Activity —
Omit every picture while you reproduce the entries that follow word for word.

Given information —
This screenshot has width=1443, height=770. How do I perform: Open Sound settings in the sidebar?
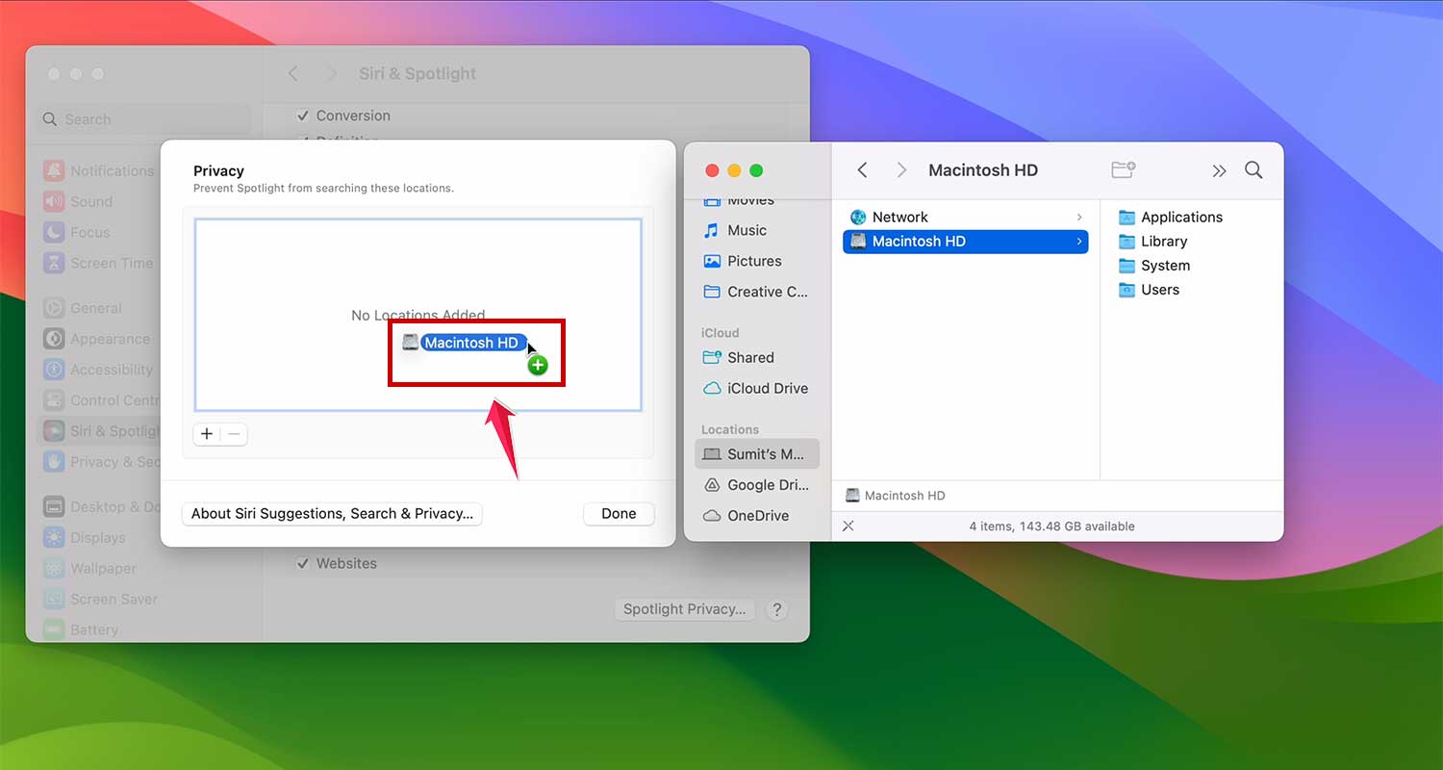(87, 201)
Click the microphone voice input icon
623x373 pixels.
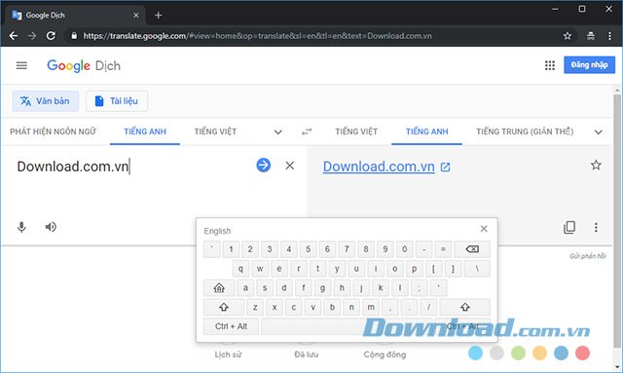(21, 227)
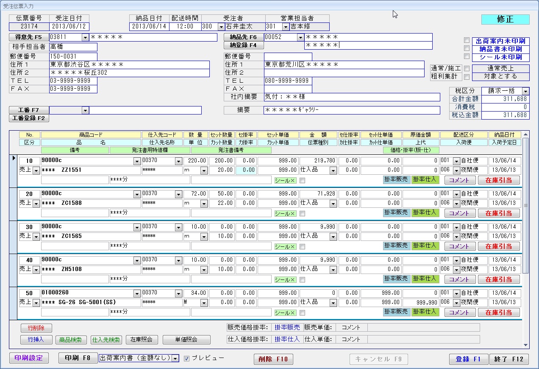Click the 納品先 F6 delivery button

click(x=244, y=37)
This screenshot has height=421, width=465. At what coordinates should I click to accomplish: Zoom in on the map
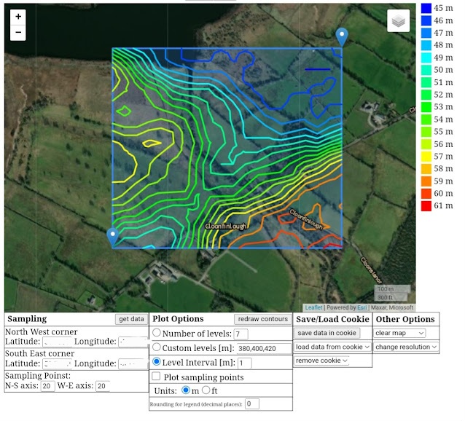click(18, 16)
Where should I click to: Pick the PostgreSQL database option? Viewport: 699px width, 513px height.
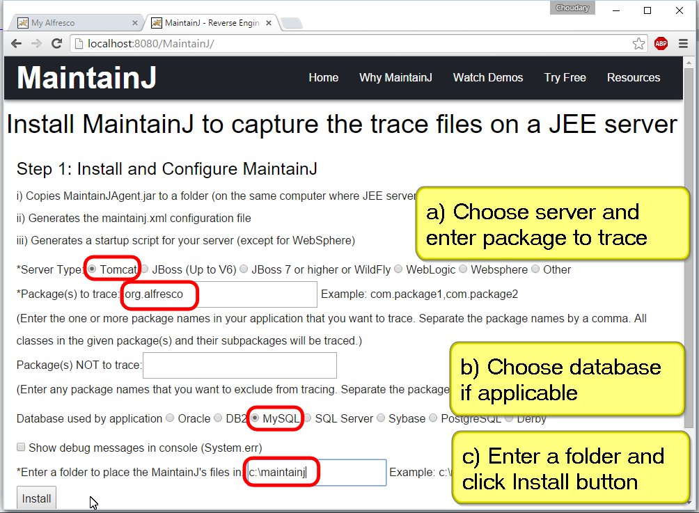(433, 418)
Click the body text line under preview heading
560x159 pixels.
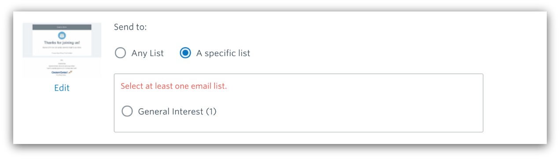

Result of the exercise —
This screenshot has width=1443, height=770. How do I perform: Open Sound settings in the sidebar?
(87, 201)
Click the microphone voice input icon
623x373 pixels.
(21, 227)
Click the 納品先 F6 delivery button

click(x=244, y=37)
This screenshot has height=421, width=465. At what coordinates should I click to accomplish: Zoom in on the map
click(18, 16)
Where should I click to: Pick the PostgreSQL database option? Viewport: 699px width, 513px height.
(433, 418)
Click the body text line under preview heading
560x159 pixels.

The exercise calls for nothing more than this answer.